CREATE PROC test_the_subject_populate_tables()
BEGIN
  INSERT OR IGNORE INTO foo(name, id) VALUES('fred', 1) @dummy_seed(123);

  INSERT OR IGNORE INTO foo(name, id) VALUES('barney', 2) @dummy_seed(124)
    @dummy_nullables @dummy_defaults;

  INSERT OR IGNORE INTO foo(name, id) VALUES('wilma', 3) @dummy_seed(125);

  INSERT OR IGNORE INTO foo(name, id) VALUES('betty', 4) @dummy_seed(126)
    @dummy_nullables @dummy_defaults;

  INSERT OR IGNORE INTO bar(id, data) VALUES(1, 'dino') @dummy_seed(127);

  INSERT OR IGNORE INTO bar(id, data) VALUES(2, 'hopparoo') @dummy_seed(128)
    @dummy_nullables @dummy_defaults;
END;

And of course if the annotation is not flexible enough, you can write your own data population.

The CQL above results in the usual C signatures. For instance:

CQL_WARN_UNUSED cql_code test_the_subject_populate_tables(sqlite3 *_Nonnull _db_);

So, it’s fairly easy to call from C/C++ test code or from CQL test code.
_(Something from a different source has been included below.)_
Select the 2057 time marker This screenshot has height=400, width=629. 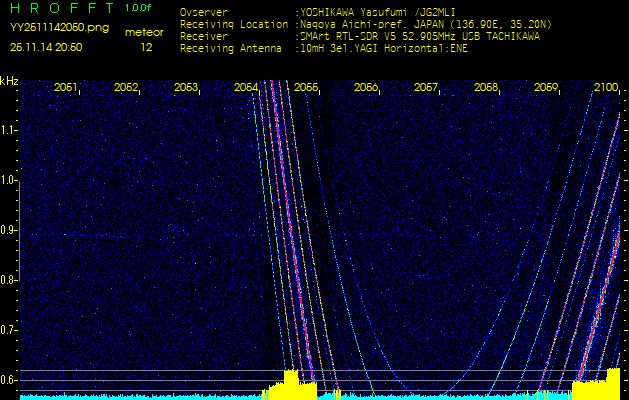click(426, 88)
Cross Procedure Limitations

Generally it’s not possible to compute table usages that come from called procedures. This is because to do so you need to see the body of the called procedure and typically that body is in a different translation – and is therefore not available. A common workaround for this particular problem is to create a dummy procedure that explicitly uses all of the desired tables. This is significantly easier than creating all the schema manually and still gets you triggers and indices automatically. Something like this:

[[autotest=(dummy_test]])
create proc use_my_stuff()
begin
  let x := select 1 from t1, t2, t3, t4, t5, t6, etc..;
end;

The above can be be done as a macro if desired. But in any case use_my_stuff simply and directly lists the desired tables. Using this approach you can have one set of test helpers for an entire unit rather than one per procedure. This is often desirable and the maintenance is not too bad. You just use the use_my_stuff test helpers everywhere.